Collected data
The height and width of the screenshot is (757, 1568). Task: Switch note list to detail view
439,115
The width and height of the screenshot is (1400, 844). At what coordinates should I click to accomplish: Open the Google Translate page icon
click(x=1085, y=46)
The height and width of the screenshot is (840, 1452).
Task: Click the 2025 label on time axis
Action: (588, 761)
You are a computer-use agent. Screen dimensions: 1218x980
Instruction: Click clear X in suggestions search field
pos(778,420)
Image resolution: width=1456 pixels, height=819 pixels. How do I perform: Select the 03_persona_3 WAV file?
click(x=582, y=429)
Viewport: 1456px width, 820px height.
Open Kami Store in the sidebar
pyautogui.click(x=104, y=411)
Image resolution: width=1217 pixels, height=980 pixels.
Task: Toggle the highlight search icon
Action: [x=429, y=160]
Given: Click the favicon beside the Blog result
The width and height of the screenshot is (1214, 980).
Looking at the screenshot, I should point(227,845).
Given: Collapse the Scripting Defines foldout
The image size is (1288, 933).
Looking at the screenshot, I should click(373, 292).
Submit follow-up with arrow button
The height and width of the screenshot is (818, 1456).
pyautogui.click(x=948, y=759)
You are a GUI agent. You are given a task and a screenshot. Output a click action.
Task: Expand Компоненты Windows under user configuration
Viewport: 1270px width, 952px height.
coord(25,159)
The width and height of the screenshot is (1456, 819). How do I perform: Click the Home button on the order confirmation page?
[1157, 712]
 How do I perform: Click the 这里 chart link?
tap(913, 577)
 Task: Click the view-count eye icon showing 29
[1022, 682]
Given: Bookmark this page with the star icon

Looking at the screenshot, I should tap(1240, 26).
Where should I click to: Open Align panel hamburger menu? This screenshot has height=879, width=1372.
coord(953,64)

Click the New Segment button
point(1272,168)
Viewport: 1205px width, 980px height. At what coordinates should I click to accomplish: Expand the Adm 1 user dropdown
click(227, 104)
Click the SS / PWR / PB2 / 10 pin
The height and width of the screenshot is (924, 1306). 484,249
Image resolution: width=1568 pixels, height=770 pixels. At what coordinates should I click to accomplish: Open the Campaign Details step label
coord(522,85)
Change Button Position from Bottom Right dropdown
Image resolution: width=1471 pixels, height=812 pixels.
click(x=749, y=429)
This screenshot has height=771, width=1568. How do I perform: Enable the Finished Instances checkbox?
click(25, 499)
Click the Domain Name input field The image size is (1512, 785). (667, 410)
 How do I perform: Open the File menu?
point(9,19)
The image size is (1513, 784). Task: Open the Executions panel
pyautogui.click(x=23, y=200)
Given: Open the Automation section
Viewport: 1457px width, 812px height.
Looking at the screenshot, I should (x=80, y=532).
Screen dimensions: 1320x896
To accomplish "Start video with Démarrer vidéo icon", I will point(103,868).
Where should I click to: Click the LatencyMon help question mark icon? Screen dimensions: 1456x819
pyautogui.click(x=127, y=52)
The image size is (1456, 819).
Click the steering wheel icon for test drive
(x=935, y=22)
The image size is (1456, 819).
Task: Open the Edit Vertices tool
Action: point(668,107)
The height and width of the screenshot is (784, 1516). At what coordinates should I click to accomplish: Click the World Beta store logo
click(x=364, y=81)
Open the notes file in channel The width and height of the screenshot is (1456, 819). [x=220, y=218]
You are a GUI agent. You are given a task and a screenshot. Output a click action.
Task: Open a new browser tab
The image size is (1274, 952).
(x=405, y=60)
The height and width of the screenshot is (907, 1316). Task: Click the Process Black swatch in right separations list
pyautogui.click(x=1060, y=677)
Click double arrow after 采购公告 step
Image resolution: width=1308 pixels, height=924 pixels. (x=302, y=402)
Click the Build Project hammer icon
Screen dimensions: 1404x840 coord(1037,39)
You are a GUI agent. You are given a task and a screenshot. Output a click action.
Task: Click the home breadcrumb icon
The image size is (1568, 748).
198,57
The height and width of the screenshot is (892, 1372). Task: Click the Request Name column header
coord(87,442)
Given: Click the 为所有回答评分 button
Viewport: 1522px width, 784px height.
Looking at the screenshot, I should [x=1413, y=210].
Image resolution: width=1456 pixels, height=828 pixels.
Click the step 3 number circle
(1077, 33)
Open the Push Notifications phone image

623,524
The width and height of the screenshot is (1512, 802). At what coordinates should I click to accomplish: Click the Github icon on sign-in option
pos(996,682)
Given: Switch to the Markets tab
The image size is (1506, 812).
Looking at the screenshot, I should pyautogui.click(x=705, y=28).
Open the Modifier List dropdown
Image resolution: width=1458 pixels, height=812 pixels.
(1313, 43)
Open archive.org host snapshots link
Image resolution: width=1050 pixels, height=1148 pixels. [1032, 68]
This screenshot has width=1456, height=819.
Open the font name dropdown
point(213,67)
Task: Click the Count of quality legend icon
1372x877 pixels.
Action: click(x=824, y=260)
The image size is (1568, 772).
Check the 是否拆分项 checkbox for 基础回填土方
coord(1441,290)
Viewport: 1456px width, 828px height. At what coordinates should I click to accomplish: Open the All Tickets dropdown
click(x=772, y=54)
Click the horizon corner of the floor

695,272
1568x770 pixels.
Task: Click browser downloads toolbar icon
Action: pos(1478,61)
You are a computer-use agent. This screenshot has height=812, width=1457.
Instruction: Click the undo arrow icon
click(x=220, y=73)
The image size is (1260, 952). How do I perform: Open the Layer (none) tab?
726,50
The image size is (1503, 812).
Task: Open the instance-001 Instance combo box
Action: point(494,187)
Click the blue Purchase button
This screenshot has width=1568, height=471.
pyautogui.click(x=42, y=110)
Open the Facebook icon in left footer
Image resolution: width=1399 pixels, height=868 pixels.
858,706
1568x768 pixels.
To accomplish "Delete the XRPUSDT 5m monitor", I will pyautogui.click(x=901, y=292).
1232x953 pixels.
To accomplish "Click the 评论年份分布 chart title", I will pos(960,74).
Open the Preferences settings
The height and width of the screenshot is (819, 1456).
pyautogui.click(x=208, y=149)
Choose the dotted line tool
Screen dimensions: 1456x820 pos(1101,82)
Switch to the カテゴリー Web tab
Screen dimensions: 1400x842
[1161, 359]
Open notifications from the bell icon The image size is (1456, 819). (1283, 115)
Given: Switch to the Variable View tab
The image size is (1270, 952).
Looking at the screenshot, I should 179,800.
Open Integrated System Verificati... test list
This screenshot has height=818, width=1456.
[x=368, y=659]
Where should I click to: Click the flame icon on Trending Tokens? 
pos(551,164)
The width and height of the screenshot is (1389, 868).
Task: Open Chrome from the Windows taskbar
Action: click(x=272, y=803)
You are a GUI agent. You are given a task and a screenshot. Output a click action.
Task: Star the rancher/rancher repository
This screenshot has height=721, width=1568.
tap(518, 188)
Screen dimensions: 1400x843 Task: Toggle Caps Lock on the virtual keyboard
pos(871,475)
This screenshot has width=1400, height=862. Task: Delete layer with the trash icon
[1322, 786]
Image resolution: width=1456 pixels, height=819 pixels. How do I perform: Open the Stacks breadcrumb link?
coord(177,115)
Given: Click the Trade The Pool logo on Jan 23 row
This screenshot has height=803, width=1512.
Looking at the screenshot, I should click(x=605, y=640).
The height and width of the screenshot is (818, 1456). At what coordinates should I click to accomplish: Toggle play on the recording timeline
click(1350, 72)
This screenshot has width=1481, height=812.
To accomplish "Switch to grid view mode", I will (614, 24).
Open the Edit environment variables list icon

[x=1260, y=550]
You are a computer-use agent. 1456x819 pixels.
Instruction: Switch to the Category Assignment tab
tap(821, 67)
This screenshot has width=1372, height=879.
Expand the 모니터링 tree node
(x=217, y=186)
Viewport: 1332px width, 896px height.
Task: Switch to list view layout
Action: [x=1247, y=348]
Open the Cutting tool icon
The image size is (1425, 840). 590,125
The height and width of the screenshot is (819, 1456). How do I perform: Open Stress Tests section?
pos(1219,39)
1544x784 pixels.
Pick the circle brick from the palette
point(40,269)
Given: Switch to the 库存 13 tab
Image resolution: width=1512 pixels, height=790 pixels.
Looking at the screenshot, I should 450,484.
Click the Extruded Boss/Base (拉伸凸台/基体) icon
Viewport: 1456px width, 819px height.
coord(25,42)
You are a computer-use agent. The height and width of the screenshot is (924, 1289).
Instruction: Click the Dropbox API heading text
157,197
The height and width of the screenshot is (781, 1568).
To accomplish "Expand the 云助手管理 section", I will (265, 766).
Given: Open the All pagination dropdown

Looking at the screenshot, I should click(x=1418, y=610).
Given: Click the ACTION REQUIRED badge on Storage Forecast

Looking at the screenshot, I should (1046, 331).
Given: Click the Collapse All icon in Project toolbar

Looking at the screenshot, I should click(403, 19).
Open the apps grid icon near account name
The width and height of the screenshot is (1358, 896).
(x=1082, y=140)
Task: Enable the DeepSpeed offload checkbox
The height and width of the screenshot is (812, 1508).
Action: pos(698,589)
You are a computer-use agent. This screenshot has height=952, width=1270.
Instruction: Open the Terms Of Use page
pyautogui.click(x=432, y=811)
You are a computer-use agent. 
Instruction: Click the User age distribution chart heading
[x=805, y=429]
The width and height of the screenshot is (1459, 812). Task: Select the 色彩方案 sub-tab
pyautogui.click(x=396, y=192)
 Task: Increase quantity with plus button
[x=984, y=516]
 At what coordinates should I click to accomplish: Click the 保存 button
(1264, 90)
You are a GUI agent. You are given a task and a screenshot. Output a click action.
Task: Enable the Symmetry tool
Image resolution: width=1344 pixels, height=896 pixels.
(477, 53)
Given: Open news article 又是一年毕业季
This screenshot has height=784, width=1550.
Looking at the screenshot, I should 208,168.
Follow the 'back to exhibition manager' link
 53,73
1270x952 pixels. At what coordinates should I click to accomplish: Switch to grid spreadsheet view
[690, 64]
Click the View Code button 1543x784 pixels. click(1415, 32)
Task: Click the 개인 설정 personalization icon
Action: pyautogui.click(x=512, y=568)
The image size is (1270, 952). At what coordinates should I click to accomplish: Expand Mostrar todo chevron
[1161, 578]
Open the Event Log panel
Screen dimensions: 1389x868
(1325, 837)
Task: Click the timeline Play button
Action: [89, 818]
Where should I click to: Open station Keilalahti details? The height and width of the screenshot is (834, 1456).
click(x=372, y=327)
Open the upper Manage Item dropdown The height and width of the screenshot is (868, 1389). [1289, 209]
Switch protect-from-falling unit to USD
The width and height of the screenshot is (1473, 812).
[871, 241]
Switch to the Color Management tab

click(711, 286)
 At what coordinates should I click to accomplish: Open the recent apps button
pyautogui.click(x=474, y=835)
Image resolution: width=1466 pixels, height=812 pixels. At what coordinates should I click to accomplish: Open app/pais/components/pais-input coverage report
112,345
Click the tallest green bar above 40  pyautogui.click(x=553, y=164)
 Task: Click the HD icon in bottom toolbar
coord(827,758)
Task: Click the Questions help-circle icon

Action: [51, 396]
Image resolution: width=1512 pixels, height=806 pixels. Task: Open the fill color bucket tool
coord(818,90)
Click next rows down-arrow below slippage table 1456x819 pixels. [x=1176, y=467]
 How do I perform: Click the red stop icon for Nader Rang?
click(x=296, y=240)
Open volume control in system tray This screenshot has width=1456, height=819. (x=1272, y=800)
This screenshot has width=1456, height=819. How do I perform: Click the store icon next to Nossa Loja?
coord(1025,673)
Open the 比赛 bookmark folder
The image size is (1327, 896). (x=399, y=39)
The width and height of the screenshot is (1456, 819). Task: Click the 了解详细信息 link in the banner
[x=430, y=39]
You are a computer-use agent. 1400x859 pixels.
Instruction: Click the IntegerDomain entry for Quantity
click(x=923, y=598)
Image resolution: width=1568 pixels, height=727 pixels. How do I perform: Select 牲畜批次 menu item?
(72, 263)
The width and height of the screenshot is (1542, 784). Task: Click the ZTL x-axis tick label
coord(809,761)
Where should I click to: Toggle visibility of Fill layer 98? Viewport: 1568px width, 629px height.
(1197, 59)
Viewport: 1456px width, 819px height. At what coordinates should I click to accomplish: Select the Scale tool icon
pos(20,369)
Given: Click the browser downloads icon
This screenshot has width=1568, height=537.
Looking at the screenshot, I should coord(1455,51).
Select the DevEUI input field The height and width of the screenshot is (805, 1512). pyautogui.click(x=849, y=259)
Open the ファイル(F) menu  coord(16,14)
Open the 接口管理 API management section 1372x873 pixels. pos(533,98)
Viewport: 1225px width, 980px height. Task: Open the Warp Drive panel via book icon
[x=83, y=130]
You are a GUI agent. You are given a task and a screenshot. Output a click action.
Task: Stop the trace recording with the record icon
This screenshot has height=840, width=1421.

_Work instructions_.
The response must hold only the lines above from the line with "Viewport: 1522px width, 784px height." through the line with "Click the blue Purchase button", each copied exactly, both ends kept.

_Reply to the exercise_.
Viewport: 1522px width, 784px height.
Looking at the screenshot, I should [x=1413, y=210].
Image resolution: width=1456 pixels, height=828 pixels.
Click the step 3 number circle
(1077, 33)
Open the Push Notifications phone image

623,524
The width and height of the screenshot is (1512, 802). At what coordinates should I click to accomplish: Click the Github icon on sign-in option
pos(996,682)
Given: Switch to the Markets tab
The image size is (1506, 812).
Looking at the screenshot, I should pyautogui.click(x=705, y=28).
Open the Modifier List dropdown
Image resolution: width=1458 pixels, height=812 pixels.
(1313, 43)
Open archive.org host snapshots link
Image resolution: width=1050 pixels, height=1148 pixels. [1032, 68]
This screenshot has width=1456, height=819.
Open the font name dropdown
point(213,67)
Task: Click the Count of quality legend icon
1372x877 pixels.
Action: click(x=824, y=260)
The image size is (1568, 772).
Check the 是否拆分项 checkbox for 基础回填土方
coord(1441,290)
Viewport: 1456px width, 828px height. At what coordinates should I click to accomplish: Open the All Tickets dropdown
click(x=772, y=54)
Click the horizon corner of the floor

695,272
1568x770 pixels.
Task: Click browser downloads toolbar icon
Action: pos(1478,61)
You are a computer-use agent. This screenshot has height=812, width=1457.
Instruction: Click the undo arrow icon
click(x=220, y=73)
The image size is (1260, 952). How do I perform: Open the Layer (none) tab?
726,50
The image size is (1503, 812).
Task: Open the instance-001 Instance combo box
Action: point(494,187)
Click the blue Purchase button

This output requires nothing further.